Statistics is difficult, fraught with traps and errors and misconceptions that can lead you down very wrong paths and to very wrong conlcusions.

Downstream of this sort of general difficulty and pain is the use of statistical techniques to make inferences about the future, AKA to forecast.

Forecasting is hard.

Which ones?

We can only have confidence in forecasts that we can explain.

To make a confident prediction, we have a good reason, a good theory, a good explanation of why we think the variable is predictable.

It is impossible to induct your way to this confidence. Remember? If a metaphorical black box spits out the word “forecast” 10^100 times in a row, we can’t say, logically, what the next word will be, or even what that word it is likely to be, without an explanation of why that is so.

Without a good explanation of why the variable being forecasted can be predicted, we can say precisely 0 about how accurate the forecast is likely to be. The meta forecast, the forecast about the forecast, will have the certainty equivalent of a shrug.

Well, definitely not economic ones

One area that generally lacks good explanations of forecast accuracy is economics.

In fact, we have good ideas of why forecasts won’t work.

Central to this is the fact that humans don’t behave in uniform and consistent ways in economic domains, making them very difficult to predict. We are capable of creativity, thus are never truly predictable.

Even if you could predict behaviour given some finite list of inputs, the difficulty then becomes managing that list for every individual. Economic systems involve billions of these individuals interacting hundreds of times a day, across hundreds of countries, in thousands and thousands of sub-markets within those countries. Every economic decision can be impacted by a trillion different things.

This wouldn’t be a problem if we could find abstractions for the behaviour of collections of these individuals. But this also is difficult.

Economic systems are complex environments, characterised by non-linearity, interdependence, self-organization, and emergence. The rub is that you can’t reduce them to individual components, analyse them, and aggregate the conclusions of the analysis (and use it to forecast).

They are unbounded. There is no limit on how much debt a nation can accumulate or how much wealth a singular entity can amass. Models don’t like this.

But what if we were able to come up with these abstractions?

The problem now becomes the fact that people can change their behaviour based on the forecast. Because theory affects policy, that in turn affects outcomes (see the Lucas Critique). Your beautiful forecast might become public domain, and thus actors might behave differently based on your forecast, which may in turn change the variable you were forecasting. We have a nasty recursive spiral: you tweak your forecast based on reaction to that forecast, but now there is a new reaction to your new forecast, so you have to tweak it again to account for that, and so on.

And to top it all off, the domain is open.

Meaning: everything about the system can change entirely within months. There are no rules. We may allow interest rates to go negative. We may ban usury. We may do away with capitalism. We may start using cats as currency. So even if we come up with good theories of how our economy works TODAY, for some political or societal reason, the environment could change overnight, rendering these theories and resulting forecasts worthless.

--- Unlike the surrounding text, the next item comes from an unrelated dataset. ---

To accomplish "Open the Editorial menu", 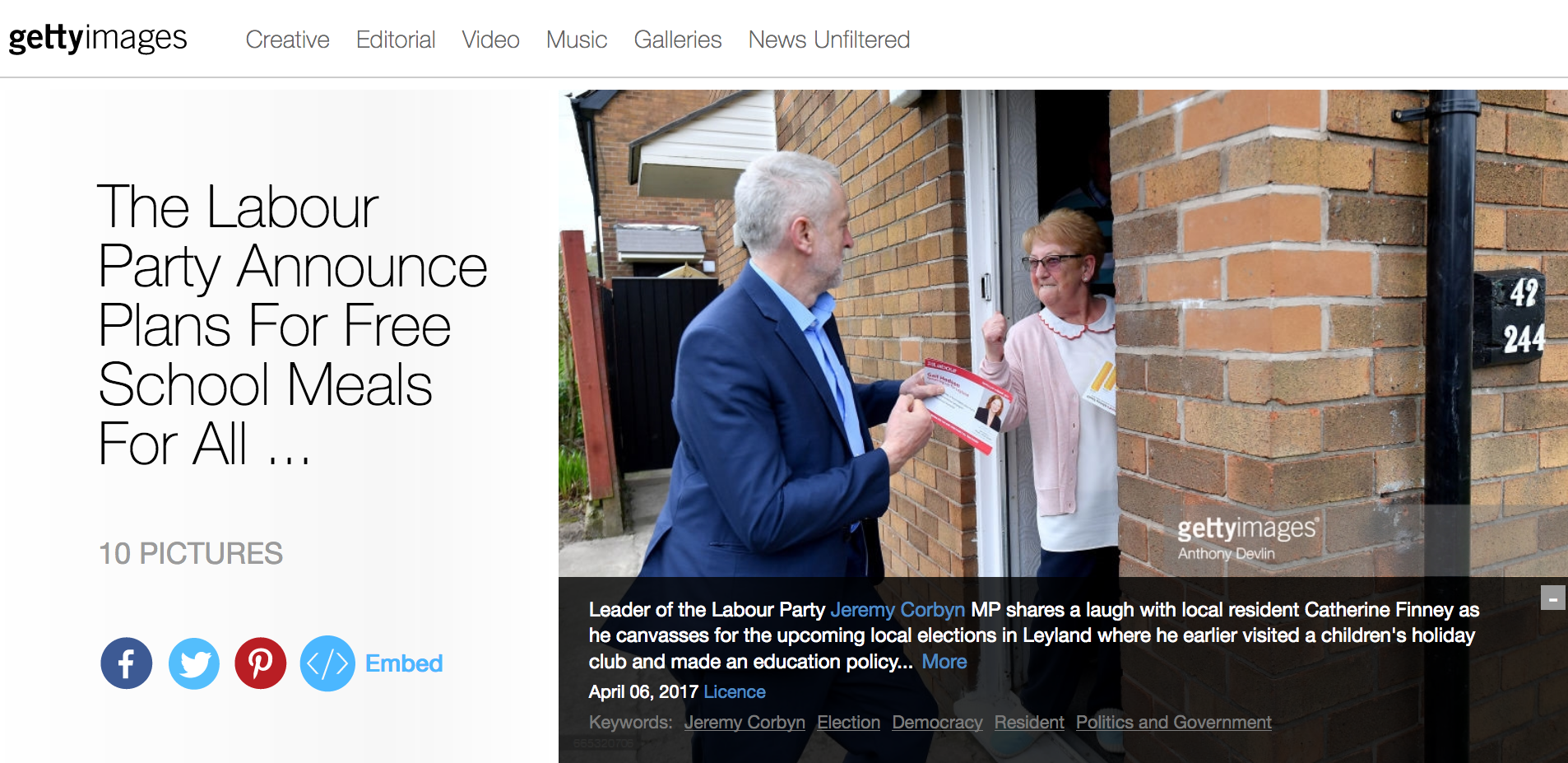I will (x=396, y=40).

So just, like, don’t worry about them???

When you’ve been glued to forecasts from the OBR or whoever this week, you’ve been fooling yourself.

OBR Forecasts

If the reasons listed above don’t convince you, go and look for yourself. As in, if you’ve got too much free time, you can go back and look at the forecasts that big, impressive economic institutions deliver. See how accurate they are.

If they do evaluate performance, you’ll usually find it attached to lots of this type of rhetoric:

“Important to note…unexpected events…unforeseen circumstances…very important to note…supply-side shock…re-iterate that this is due to surprise inflation.”

Don’t believe me? I’ll go right ahead and pull direct from the OBR’s latest evaluation report:

The Covid, energy, and interest rates shocks are important context for interpreting the differences between outturn and the three economy forecasts considered in this report. Over 2023-24, our forecasts two- and five-years ahead overestimated real GDP growth, driven by the impact of the shocks and subsequent very low productivity growth, but all three underestimated inflation, primarily due to the unanticipated impacts of the energy price shock.

That’s their excuse for forecasting borrowing 10x lower than it actually was:

In the March 2019 five-year ahead forecast, made before the Covid pandemic, we expected that borrowing in 2023-24 would be £13.5 billion (0.5 per cent of GDP). This was £117.6 [sic] billion (4.2 per cent of GDP) lower than outturn.

Can someone tell me, is that any good? I didn’t even bother to cherry-pick these numbers, I literally found the first chart in the first report I came across and hey look they whiffed by a comically-large margin.

And then also think about how much these forecasts change. As in whole economic outlooks transforming off the back of minor policy changes.

This might be something to do with some questionable incentives. Forecasters are probably inclined to complicate what they’re doing and why because they’re trying to impress their boss, because that’s how it’s always been done, because they’re trying to sell a product, etc.

They also have weak skin in the game. Meaning if their forecasts are waaay off, they’re at their next job, or the results can be blamed on someone else. Their net worth/income/professional rep isn’t fully on the line.